Start of SELECTION

For reference purposes in preparing the monitoring plan, see OAQPS
``Determination of Visible Emission Opacity from Stationary Sources
Using Computer-Based Photographic Analysis Systems.'' This document is
available from the U.S. Environmental Protection Agency (U.S. EPA);
Office of Air Quality and Planning Standards; Sector Policies and
Programs Division; Measurement Policy Group (D243-02), Research
Triangle Park, NC 27711. This document is also available on the
Technology Transfer Network (TTN) under Emission Measurement Center
Preliminary Methods.
* * * * *
(g) * * *
(2) Sulfur dioxide. Excess emissions for affected facilities are
defined as:
(i) For affected facilities electing not to comply with Sec.
60.43(d), any three-hour period during which the average emissions
(arithmetic average of three contiguous one-hour periods) of
SO2 as measured by a CEMS exceed the applicable standard in
Sec. 60.43; or
(ii) For affected facilities electing to comply with Sec.
60.43(d), any 30 operating day period during which the average
emissions (arithmetic average of all one-hour periods during the 30
operating days) of SO2 as measured by a CEMS exceed the
applicable standard in Sec. 60.43. Facilities complying with the 30-
day SO2 standard shall use the most current associated
SO2 compliance and monitoring requirements in Sec. Sec.
60.48Da and 60.49Da of subpart Da of this part or Sec. Sec. 60.45b and
60.47b of subpart Db of this part, as applicable.
(3) Nitrogen oxides. Excess emissions for affected facilities using
a CEMS for measuring NOX are defined as:
(i) For affected facilities electing not to comply with Sec.
60.44(e), any three-hour period during which the average emissions
(arithmetic average of three contiguous one-hour periods) exceed the
applicable standards in Sec. 60.44; or
(ii) For affected facilities electing to comply with Sec.
60.44(e), any 30 operating day period during which the average
emissions (arithmetic average of all one-hour periods during the 30
operating days) of NOX as measured by a CEMS exceed the
applicable standard in Sec. 60.44. Facilities complying with the 30-
day NOX standard shall use the most current associated
NOX compliance and monitoring requirements in Sec. Sec.
60.48Da and 60.49Da of subpart Da of this part.
(4) Particulate matter. Excess emissions for affected facilities
using a CEMS for measuring PM are defined as any boiler operating day
period during which the average emissions (arithmetic average of all
operating one-hour periods) exceed the applicable standards in Sec.

End of SELECTION
Start of EXTRACTED MATERIAL

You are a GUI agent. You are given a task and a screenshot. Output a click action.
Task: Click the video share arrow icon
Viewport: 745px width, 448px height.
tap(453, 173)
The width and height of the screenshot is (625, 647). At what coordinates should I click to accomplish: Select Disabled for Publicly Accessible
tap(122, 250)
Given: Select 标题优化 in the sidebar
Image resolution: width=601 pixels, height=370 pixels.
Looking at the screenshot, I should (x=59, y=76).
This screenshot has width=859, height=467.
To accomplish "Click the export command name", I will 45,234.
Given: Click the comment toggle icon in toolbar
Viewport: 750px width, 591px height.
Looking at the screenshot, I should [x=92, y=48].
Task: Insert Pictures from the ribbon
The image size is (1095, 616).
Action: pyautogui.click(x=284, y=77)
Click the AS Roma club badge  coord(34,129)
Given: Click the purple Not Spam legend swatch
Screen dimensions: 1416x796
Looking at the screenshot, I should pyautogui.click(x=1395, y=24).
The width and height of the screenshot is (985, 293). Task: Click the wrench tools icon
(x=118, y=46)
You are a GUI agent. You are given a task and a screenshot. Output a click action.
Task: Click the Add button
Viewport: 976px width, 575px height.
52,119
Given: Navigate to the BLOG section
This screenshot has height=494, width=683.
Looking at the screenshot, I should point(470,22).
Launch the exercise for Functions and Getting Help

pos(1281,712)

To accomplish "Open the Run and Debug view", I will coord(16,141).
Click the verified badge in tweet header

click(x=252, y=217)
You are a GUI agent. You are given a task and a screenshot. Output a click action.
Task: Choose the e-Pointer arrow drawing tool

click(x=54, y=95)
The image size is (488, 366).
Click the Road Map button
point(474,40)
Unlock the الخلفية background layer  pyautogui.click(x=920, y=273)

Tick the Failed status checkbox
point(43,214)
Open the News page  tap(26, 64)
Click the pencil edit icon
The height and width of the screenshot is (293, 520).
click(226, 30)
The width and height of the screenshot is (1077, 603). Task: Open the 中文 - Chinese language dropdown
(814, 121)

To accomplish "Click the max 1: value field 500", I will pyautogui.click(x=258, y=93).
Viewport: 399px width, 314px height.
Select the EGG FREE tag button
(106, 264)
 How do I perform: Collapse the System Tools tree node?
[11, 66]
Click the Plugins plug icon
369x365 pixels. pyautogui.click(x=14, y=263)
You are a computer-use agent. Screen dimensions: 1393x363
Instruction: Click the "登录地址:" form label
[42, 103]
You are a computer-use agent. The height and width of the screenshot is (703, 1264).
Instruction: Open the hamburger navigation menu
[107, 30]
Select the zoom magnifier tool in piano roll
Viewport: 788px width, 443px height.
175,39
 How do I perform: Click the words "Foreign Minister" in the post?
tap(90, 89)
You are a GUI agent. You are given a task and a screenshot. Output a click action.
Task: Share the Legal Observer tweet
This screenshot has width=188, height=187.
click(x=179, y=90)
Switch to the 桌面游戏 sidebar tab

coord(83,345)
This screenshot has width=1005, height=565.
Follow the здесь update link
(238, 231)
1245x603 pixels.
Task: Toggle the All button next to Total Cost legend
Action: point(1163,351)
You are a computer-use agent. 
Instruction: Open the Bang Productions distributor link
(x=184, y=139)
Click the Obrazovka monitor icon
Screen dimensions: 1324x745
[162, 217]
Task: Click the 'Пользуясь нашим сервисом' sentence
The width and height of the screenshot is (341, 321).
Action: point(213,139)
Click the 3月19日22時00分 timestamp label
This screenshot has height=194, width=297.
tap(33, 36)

End of EXTRACTED MATERIAL

- REQUIRED ACTIONS -
1. According to the regulation excerpt, where else is the OAQPS document on visible emission opacity available besides the U.S. EPA office?
2. Decide whether each statement agrees with the regulation excerpt, answering yes or no and quoting the deciding words: (a) For facilities electing not to comply with Sec. 60.43(d), sulfur dioxide excess emissions are judged over a three-hour period. (b) Facilities complying with the 30-day NOX standard use compliance and monitoring requirements in subpart Db. (c) Particulate matter excess emissions are defined over a boiler operating day period.

- SOLUTIONS TO THE PROBLEMS -
1. It is available on the Technology Transfer Network (TTN) under Emission Measurement Center Preliminary Methods.

2.
(a) Yes: "any three-hour period during which the average emissions (arithmetic average of three contiguous one-hour periods) of SO2 as measured by a CEMS exceed the applicable standard in Sec. 60.43"
(b) No: "NOX compliance and monitoring requirements in Sec. Sec. 60.48Da and 60.49Da of subpart Da of this part"
(c) Yes: "any boiler operating day period during which the average emissions (arithmetic average of all operating one-hour periods) exceed the applicable standards"